Frankly, it has taken me a while to fully embrace this concept. I, for one, believe that “global warming” is being driven by people who have a political agenda. I keep trying to determine what that agenda is:

  • More government control?
  • Financial profit? 
  • A sincere desire to help the environment? (If so, what’s with the private jets and limousines every time these people get together? The United Nations climate-change summit in Copenhagen, Denmark, last December was a prime example of this lavishness.) 

Last February, at the NMC (formerly National Mastitis Council) annual meeting, I heard compelling evidence from Dennis Avery of the Hudson Institute that the earth goes through warming and cooling cycles as part of a natural process.

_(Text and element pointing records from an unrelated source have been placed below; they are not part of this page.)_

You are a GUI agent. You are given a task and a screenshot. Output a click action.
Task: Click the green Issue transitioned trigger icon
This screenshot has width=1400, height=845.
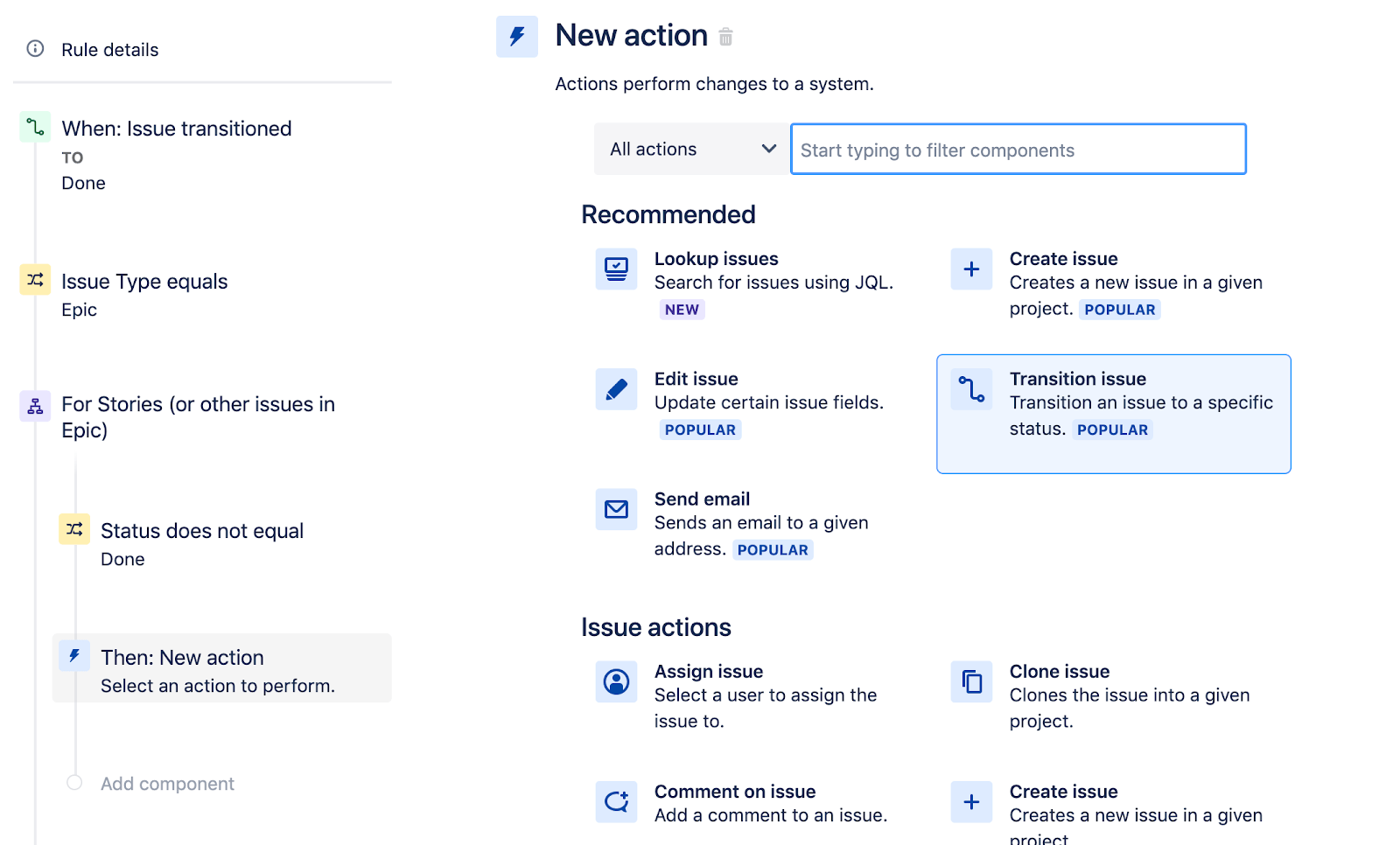click(35, 127)
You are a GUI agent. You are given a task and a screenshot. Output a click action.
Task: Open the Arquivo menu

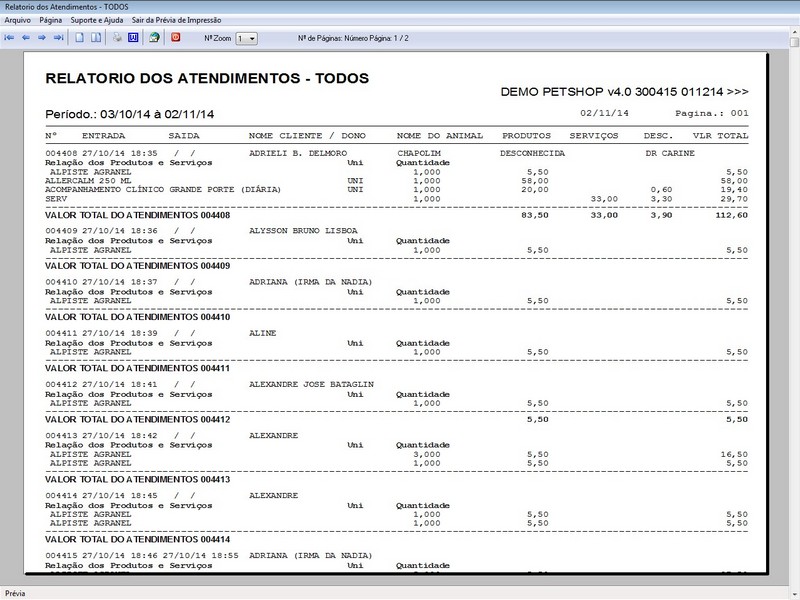(18, 17)
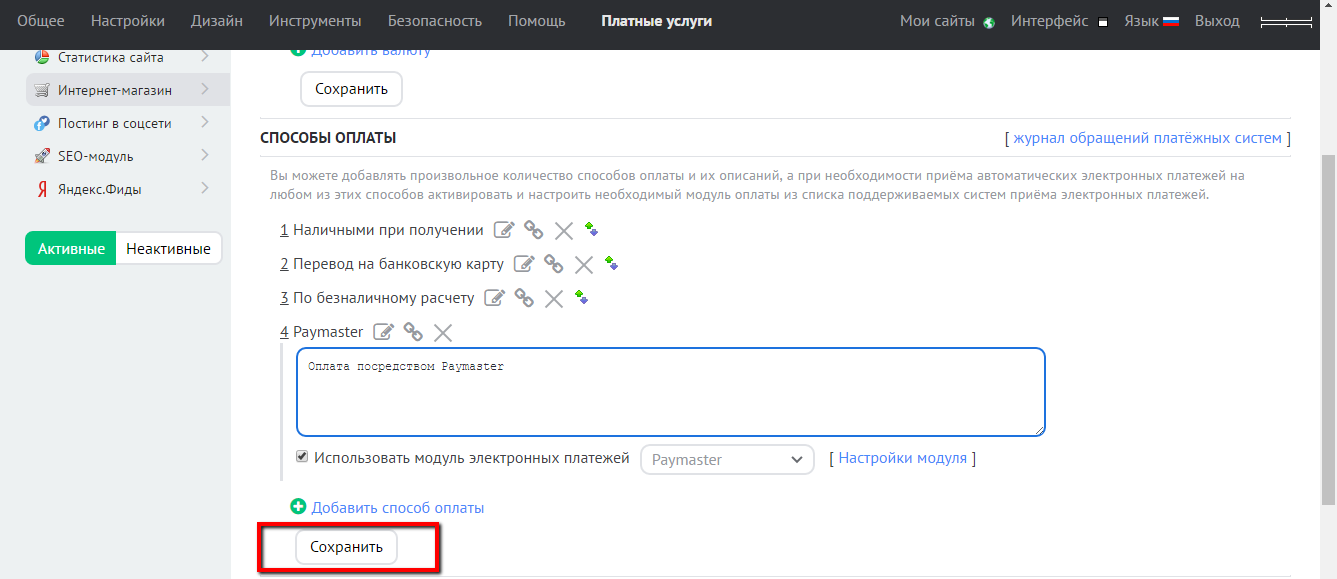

He described it as a solar-driven process rather than one caused by man.  

Nevertheless, I am the first to applaud the Innovation Center for the work it is doing on the issue. Regardless of personal beliefs, the main thing is to appear proactive and take global-warming seriously, since it is something that many consumers care about.

And, I have been pleasantly surprised to learn that the things a farm does to reduce greenhouse-gas emissions can also make it more efficient and profitable.

Here are some of the things the dairy industry can do to be proactive and drive the process rather than allowing government to step in and demand changes:

  • Increased adoption of manure digesters. (Someone will need to get the utility companies to offer more financial incentives.)
  • Conservation tillage.
  • Efficient use of fertilizer, particularly nitrogen fertilizer.
  • Improved efficiencies in processing, packaging and transportation.

Already, we are learning that the dairy “carbon footprint” is much lower than previously estimated. The United Nations threw out a red herring in 2006 with its report, “Livestock’s Long Shadow.” The report claimed that the world’s livestock sector was responsible for 18 percent of greenhouse-gas emissions — higher than the transportation sector. Since then, the report has been thoroughly debunked. For one thing, it was based on world-wide numbers and did not account for more efficient countries, like the United States. In the U.S., the dairy industry is responsible for only about 2 percent of total greenhouse-gas emissions.

Recent work at the University of Arkansas’ Applied Sustainability Center shows that the dairy industry generates 17.6 pounds of carbon-dioxide equivalent for every gallon of milk produced and sold through the marketing chain to the consumer.  That number will improve with further improvements in efficiency.

Bottom-line: The dairy industry has been a leader in reducing its carbon footprint over the past 70 years and will continue to do so by adopting more efficient techniques. It is a win-win situation for farms and the general public alike.